/UER-py

Open Source Pre-training Model Framework in PyTorch & Pre-trained Model Zoo

Primary LanguagePythonApache License 2.0Apache-2.0

English | 中文

Build Status codebeat badge arXiv

Pre-training has become an essential part for NLP tasks. UER-py (Universal Encoder Representations) is a toolkit for pre-training on general-domain corpus and fine-tuning on downstream task. UER-py maintains model modularity and supports research extensibility. It facilitates the use of existing pre-training models, and provides interfaces for users to further extend upon. With UER-py, we build a model zoo which contains pre-trained models of different properties. See the Wiki for Full Documentation.



News: Our refactored new version supports multi-modal pre-training and large language models like LLaMA, see TencentPretrain.


Table of Contents


Features

UER-py has the following features:

  • Reproducibility UER-py has been tested on many datasets and should match the performances of the original pre-training model implementations such as BERT, GPT-2, ELMo, and T5.

— Problem description —
In one to three sentences, explain what the UER-py description above gives as the basis for listing reproducibility among the toolkit's features.

— Available data —
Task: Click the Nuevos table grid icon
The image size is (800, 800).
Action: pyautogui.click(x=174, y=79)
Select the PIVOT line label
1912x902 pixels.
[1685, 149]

— Response below —
UER-py has been tested on many datasets. It should match the performances of the original pre-training model implementations, such as BERT, GPT-2, ELMo, and T5.